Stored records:
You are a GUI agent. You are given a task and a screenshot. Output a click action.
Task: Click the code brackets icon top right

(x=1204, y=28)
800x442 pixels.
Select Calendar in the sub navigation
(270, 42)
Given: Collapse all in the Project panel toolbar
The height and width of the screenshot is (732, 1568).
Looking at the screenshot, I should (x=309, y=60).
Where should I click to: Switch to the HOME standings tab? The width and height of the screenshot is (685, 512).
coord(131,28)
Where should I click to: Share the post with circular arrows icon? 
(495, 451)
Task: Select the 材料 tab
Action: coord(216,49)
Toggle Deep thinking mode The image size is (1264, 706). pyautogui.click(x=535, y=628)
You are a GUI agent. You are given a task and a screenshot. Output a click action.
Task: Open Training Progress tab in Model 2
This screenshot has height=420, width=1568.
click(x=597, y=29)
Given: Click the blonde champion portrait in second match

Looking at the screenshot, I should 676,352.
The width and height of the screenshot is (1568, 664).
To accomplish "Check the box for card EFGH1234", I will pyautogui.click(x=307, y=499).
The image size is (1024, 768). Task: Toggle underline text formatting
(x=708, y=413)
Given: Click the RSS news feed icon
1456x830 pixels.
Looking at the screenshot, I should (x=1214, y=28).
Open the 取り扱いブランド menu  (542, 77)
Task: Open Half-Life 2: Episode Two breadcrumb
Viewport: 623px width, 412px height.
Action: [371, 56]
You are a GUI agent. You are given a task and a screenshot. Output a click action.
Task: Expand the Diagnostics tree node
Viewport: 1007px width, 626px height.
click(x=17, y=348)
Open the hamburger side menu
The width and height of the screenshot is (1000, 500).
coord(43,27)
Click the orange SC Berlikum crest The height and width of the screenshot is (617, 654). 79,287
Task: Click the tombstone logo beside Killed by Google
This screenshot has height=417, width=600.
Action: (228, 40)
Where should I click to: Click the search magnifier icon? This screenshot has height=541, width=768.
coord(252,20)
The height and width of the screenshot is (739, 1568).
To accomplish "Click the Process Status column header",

§ **EXERCISE DIRECTIONS**: Write out each entry again, word for word.

§ **TASK ANSWER**:
You are a GUI agent. You are given a task and a screenshot. Output a click action.
Task: Click the code brackets icon top right

(x=1204, y=28)
800x442 pixels.
Select Calendar in the sub navigation
(270, 42)
Given: Collapse all in the Project panel toolbar
The height and width of the screenshot is (732, 1568).
Looking at the screenshot, I should (x=309, y=60).
Where should I click to: Switch to the HOME standings tab? The width and height of the screenshot is (685, 512).
coord(131,28)
Where should I click to: Share the post with circular arrows icon? 
(495, 451)
Task: Select the 材料 tab
Action: coord(216,49)
Toggle Deep thinking mode The image size is (1264, 706). pyautogui.click(x=535, y=628)
You are a GUI agent. You are given a task and a screenshot. Output a click action.
Task: Open Training Progress tab in Model 2
This screenshot has height=420, width=1568.
click(x=597, y=29)
Given: Click the blonde champion portrait in second match

Looking at the screenshot, I should 676,352.
The width and height of the screenshot is (1568, 664).
To accomplish "Check the box for card EFGH1234", I will pyautogui.click(x=307, y=499).
The image size is (1024, 768). Task: Toggle underline text formatting
(x=708, y=413)
Given: Click the RSS news feed icon
1456x830 pixels.
Looking at the screenshot, I should (x=1214, y=28).
Open the 取り扱いブランド menu  (542, 77)
Task: Open Half-Life 2: Episode Two breadcrumb
Viewport: 623px width, 412px height.
Action: [371, 56]
You are a GUI agent. You are given a task and a screenshot. Output a click action.
Task: Expand the Diagnostics tree node
Viewport: 1007px width, 626px height.
click(x=17, y=348)
Open the hamburger side menu
The width and height of the screenshot is (1000, 500).
coord(43,27)
Click the orange SC Berlikum crest The height and width of the screenshot is (617, 654). 79,287
Task: Click the tombstone logo beside Killed by Google
This screenshot has height=417, width=600.
Action: (228, 40)
Where should I click to: Click the search magnifier icon? This screenshot has height=541, width=768.
coord(252,20)
The height and width of the screenshot is (739, 1568).
To accomplish "Click the Process Status column header",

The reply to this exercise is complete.